• THE INPUT:
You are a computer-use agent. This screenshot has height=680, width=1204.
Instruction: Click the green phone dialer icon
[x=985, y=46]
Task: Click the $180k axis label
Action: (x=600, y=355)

• YOUR ASSIGNMENT:
Output the data above without altering a line.

• TASK ANSWER:
You are a computer-use agent. This screenshot has height=680, width=1204.
Instruction: Click the green phone dialer icon
[x=985, y=46]
Task: Click the $180k axis label
Action: (x=600, y=355)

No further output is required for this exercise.